Each school’s prerequisites are different, but Scholder added that UNH wants to see four years of English, three years of Science, three years of Social Science, three years of Math up to Algebra 2, and two years of a Foreign Language. After they see these requirements, they look to see if the student has taken any APs or Honors classes, which aren’t required but are a good demonstration that the student is challenging themselves.

These requirements don’t apply to every college or university because each school has its own standards and each major has different criteria. Be sure to do research to find out exactly what each school you’re applying to is looking for in an applicant.

Q. What is a concern that you see students struggling with?

A. “I think a lot of students do worry about the essay quite a bit… While it’s important to write a good essay on the Common Application, it’s not a critical component of the decision,” she said, speaking for UNH.  “Some other schools will have supplements that might have additional essays, and those essays could be pretty important. They might be asking you why do you want to come to our institution, or why do you want to major in art school, for instance – those essays are probably pretty important.”

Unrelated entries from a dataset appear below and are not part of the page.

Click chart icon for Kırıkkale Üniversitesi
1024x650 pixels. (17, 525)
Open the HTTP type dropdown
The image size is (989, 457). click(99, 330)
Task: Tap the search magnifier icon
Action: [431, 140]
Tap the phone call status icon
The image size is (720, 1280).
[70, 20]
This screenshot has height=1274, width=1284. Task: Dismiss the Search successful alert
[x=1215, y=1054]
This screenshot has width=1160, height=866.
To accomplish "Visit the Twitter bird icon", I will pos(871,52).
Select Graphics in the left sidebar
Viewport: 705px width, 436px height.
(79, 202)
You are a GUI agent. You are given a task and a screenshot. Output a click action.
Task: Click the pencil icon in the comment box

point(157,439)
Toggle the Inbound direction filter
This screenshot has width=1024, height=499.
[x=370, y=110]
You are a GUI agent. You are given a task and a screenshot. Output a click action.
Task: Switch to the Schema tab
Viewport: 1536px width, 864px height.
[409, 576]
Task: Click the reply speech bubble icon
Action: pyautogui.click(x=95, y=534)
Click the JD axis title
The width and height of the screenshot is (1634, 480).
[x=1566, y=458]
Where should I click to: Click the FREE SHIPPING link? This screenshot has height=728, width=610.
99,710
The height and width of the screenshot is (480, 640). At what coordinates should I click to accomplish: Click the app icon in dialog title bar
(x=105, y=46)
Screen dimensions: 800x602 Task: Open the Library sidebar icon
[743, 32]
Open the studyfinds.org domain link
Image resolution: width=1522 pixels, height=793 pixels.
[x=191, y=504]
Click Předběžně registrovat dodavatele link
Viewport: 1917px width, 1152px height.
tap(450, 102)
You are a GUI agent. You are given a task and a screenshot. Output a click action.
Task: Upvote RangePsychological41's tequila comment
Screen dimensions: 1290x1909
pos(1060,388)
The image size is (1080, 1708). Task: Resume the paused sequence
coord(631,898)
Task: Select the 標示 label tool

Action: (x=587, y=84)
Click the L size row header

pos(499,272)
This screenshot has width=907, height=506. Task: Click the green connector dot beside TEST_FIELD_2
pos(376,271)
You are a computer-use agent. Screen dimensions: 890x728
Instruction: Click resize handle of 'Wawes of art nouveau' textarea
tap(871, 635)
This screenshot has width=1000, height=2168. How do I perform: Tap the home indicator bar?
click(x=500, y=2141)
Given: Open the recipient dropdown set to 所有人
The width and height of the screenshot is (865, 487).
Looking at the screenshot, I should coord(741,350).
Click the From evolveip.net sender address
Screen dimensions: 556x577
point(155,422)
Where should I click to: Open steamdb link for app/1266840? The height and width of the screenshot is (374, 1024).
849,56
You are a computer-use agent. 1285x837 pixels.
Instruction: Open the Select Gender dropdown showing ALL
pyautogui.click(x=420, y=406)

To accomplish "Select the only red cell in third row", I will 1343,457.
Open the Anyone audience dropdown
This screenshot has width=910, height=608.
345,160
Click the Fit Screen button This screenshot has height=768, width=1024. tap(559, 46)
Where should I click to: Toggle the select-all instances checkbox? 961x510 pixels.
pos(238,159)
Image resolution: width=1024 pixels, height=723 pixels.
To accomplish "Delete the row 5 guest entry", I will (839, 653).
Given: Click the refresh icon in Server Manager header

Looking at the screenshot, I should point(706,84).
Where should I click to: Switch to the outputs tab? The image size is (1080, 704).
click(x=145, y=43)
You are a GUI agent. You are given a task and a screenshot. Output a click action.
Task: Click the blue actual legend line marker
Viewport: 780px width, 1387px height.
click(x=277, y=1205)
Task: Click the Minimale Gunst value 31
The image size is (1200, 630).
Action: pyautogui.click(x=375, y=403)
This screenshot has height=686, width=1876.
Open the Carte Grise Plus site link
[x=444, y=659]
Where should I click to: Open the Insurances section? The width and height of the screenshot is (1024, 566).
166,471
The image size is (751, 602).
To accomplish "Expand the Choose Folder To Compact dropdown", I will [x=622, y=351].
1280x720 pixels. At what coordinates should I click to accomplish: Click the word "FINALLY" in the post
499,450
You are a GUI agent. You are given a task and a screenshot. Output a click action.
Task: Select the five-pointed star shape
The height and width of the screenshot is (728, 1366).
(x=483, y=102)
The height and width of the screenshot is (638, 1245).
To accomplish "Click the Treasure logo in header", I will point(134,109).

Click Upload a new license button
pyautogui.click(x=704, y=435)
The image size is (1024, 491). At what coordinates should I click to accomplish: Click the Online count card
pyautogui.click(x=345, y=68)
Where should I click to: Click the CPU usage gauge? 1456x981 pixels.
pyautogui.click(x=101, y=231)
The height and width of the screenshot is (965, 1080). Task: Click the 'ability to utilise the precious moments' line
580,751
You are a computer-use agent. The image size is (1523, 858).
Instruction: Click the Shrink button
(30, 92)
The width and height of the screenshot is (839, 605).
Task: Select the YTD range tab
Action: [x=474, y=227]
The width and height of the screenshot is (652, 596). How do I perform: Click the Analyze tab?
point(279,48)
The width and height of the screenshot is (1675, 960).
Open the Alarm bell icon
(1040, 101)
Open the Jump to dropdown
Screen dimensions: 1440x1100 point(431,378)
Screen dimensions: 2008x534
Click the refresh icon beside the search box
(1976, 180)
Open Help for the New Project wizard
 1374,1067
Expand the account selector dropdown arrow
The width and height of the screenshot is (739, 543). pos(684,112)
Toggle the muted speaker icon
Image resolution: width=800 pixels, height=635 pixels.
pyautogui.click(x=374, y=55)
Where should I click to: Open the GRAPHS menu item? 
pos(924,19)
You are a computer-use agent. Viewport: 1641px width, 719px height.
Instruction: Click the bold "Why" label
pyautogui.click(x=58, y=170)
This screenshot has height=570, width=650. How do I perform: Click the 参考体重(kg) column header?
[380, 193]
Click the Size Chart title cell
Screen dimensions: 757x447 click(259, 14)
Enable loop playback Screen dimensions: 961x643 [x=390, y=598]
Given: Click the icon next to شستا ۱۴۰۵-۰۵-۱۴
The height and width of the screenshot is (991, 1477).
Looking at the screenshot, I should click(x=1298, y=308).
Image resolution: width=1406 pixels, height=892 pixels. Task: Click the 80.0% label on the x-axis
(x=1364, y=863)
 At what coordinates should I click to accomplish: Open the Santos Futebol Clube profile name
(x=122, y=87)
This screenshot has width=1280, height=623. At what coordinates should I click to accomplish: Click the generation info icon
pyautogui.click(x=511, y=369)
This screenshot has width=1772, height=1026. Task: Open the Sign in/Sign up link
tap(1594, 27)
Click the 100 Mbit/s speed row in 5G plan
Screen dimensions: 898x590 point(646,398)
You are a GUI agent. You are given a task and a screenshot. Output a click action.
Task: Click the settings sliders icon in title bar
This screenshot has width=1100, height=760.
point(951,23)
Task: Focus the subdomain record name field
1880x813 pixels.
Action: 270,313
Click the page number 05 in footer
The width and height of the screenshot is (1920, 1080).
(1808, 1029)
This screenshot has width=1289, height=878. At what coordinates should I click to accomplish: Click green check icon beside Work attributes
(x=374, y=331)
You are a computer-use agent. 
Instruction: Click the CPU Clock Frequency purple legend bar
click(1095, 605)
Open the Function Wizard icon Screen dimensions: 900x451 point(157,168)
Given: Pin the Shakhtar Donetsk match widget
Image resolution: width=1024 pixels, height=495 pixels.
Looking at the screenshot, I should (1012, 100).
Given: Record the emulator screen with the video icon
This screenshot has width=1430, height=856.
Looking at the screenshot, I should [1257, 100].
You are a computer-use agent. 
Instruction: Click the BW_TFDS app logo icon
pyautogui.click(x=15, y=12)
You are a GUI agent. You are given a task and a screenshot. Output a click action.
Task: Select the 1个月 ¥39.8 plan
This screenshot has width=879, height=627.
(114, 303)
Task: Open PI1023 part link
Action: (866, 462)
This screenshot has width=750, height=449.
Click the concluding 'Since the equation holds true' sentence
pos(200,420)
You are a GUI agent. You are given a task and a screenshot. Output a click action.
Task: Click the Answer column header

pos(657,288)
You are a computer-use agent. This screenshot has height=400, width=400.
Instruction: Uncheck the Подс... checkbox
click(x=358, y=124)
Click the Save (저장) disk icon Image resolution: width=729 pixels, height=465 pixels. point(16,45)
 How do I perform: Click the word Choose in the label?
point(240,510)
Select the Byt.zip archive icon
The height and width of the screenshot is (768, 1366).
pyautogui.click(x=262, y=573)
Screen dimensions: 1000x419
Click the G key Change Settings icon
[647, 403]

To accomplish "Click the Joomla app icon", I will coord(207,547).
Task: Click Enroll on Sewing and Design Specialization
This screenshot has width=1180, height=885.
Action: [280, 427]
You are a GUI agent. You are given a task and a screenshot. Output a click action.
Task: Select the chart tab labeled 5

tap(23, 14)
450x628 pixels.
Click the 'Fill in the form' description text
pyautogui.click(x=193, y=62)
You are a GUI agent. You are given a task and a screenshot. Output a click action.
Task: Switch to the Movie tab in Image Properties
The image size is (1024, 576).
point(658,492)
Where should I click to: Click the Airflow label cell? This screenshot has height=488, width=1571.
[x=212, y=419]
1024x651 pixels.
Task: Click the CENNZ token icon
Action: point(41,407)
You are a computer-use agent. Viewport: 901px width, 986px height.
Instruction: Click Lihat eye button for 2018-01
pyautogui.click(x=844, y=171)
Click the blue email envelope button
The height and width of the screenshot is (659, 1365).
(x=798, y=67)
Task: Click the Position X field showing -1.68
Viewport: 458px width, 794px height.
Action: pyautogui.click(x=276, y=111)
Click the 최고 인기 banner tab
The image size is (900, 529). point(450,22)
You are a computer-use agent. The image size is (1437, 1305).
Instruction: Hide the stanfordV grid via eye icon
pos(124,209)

“If you write a beautiful essay, it will never override a high school transcript and which poor choices you made,” says Scholder.

Q. What is an untold piece of advice you want to share with students?

A. “My last piece of advice for students would be to have a financial back-up. I know a lot of students think about applying to a range of schools: their stretch schools, the schools that they are pretty sure they can get into, and then schools that they are definitely sure they can get into. I don’t know if enough students include a financial backup,” which is a school where the student will most likely be admitted and can afford.

Scholder adds, “Don’t be fearful in terms of contacting colleges and universities because people like myself, that’s what we’re here for.  We’re here to answer questions. [If] you want to major in Engineering, and you’re not quite sure what you’re supposed to be doing in your senior year, why not call?”

Q: Any last suggestions to this year’s applicants?

A: “Keep your foot on the gas pedal on your senior year. Really continue to take a solid program of study and continue to do well. Do your research. Really dig deep and try to figure out what are your priorities for your 4 years in college.”

Even though applying to college is a big deal, don’t waste so much time on your future that you forget to make lasting friendships, support your classmates in school or on the field, and make high school enjoyable. Discovering your future is scary, thrilling and life-altering, but you don’t need to go into it blindly. I am incredibly proud of the students at Oyster River High School. Best of luck with the college searching and application process!